Advanced Song Search Using Lyrics
We built an information retrieval pipeline that allows searching for a song using its lyrics.
This is a research project done as part of the course "Advanced Information Retrieval" at the Technical University of Graz.
Documents (lyrics):
- We used the Genius Song Lyrics Dataset from Kaggle.
- The 5 million songs take up over 9 GB of memory, so for our purposes, we had to limit ourselves to just 100k songs to make working with the dataset easier.
- We preprocessed the lyrics data by...
- taking only english songs
- removing some corrupted lyrics
- removing stopwords & punctuation
- stemming the words
Queries & training data:
- We generated queries for the songs by randomly...
- taking the first verses
- or taking the first verses of the chorus
- or taking some random verses.
- Queries were perturbed by randomly...
- removing some words or letters,
- switching letters,
- introducing typos (of neighboring keys),
- introducing common misspellings.
- Retrieval: TF-IDF (top 100 results)
- Re-ranking: monoBERT and word2vec (top 10 results) Please note that word2vec was not fully implemented in time for the deadline.
- Evaluation: MRR, Hitrate@k, Precision@k
In our limited testing, the model did not perform that well. Since the word2vec implementation wasn't finished in time for the deadline, we only used monoBERT for re-ranking and could not compare it to the other re-ranker.
When testing the performance using 300 queries, we got the following results:
- Mean hitrate@10: 40.00%
- Mean MRR: 0.2505
- Mean Precision@10: 4.00% (to be expected, since it's the same as hitrate@10 divided by 10)

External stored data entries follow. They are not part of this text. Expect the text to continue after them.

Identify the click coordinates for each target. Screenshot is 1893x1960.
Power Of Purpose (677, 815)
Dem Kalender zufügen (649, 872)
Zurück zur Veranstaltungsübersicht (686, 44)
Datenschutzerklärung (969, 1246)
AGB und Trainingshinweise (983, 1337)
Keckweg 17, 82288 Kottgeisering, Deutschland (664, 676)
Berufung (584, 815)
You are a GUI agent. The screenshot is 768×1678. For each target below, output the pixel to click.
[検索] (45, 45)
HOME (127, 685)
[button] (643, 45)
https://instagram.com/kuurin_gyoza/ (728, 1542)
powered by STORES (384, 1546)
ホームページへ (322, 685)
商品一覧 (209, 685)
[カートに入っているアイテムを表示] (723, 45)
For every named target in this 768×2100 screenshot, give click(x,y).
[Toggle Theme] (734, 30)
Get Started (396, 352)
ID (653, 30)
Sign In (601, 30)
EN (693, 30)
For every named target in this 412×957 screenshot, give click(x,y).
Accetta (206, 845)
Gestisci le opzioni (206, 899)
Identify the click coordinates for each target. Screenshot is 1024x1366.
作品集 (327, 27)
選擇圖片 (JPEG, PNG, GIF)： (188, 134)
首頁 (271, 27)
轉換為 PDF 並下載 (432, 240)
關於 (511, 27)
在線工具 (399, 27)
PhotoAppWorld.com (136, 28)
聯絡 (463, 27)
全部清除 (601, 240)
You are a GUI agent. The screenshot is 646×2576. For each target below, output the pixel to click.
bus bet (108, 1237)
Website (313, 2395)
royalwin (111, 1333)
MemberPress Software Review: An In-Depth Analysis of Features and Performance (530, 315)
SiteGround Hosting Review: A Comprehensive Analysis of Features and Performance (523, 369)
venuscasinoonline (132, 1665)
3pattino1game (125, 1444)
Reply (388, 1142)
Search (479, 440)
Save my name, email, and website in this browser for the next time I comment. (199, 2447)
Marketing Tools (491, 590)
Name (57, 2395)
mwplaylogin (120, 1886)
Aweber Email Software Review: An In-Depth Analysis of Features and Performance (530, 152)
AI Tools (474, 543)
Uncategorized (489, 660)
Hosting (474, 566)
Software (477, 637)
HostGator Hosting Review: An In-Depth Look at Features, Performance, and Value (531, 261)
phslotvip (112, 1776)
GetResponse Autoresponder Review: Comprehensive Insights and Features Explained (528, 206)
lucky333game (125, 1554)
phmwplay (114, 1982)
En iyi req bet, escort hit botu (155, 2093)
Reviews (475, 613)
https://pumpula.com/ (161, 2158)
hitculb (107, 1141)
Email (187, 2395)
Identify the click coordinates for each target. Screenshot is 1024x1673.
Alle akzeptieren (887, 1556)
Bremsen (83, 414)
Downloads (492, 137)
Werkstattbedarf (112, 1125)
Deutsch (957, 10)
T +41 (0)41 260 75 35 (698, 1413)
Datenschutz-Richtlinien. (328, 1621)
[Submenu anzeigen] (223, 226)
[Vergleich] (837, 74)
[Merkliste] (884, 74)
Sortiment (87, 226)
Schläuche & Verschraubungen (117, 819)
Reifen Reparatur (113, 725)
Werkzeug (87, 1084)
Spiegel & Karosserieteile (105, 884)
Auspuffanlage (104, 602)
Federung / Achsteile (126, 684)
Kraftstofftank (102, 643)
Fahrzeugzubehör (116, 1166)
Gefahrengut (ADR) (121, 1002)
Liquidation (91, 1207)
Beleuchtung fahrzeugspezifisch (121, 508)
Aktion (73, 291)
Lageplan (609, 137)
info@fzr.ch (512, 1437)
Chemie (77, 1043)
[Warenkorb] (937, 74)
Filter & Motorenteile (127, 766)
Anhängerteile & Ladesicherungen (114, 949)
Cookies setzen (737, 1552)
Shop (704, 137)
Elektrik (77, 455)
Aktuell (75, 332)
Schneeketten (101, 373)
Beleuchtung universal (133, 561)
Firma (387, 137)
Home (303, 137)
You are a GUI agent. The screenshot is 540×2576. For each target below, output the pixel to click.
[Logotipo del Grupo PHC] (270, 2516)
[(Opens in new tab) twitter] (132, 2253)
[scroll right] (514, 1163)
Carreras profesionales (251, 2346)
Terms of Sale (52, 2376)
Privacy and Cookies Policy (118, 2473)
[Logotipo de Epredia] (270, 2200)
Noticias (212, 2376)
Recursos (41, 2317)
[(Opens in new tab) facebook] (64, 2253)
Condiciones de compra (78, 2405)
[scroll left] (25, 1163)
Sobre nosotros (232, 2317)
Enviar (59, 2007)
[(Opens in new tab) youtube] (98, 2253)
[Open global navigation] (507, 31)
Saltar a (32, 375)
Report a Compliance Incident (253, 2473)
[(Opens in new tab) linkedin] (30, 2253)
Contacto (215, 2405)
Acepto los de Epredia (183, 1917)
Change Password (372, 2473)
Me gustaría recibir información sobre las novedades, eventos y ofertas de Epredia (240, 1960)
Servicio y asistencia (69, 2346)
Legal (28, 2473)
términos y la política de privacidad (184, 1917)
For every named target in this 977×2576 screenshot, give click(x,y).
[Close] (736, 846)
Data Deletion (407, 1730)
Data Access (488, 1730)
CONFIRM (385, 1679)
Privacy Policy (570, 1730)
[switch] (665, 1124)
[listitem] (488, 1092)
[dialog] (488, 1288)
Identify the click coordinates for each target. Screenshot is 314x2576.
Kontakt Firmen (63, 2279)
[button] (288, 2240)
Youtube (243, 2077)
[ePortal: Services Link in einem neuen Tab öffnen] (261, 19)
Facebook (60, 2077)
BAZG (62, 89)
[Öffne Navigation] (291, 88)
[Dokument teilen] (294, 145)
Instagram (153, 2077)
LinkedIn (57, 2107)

When testing TF-IDF on 10,000 queries without re-ranking, we got the following results:
Mean hitrate | Value |
---|---|
@1 | 5.47% |
@10 | 14.93% |
@50 | 27.00% |
@100 | 34.27% |
@500 | 53.24% |
This indicates that the re-ranker monoBERT performs rather well, given that many relevant documents aren't retrieved by TF-IDF in the first place. It manages to return the correct document in the top 10 results in 40% of the cases, on average even in the top 4 results.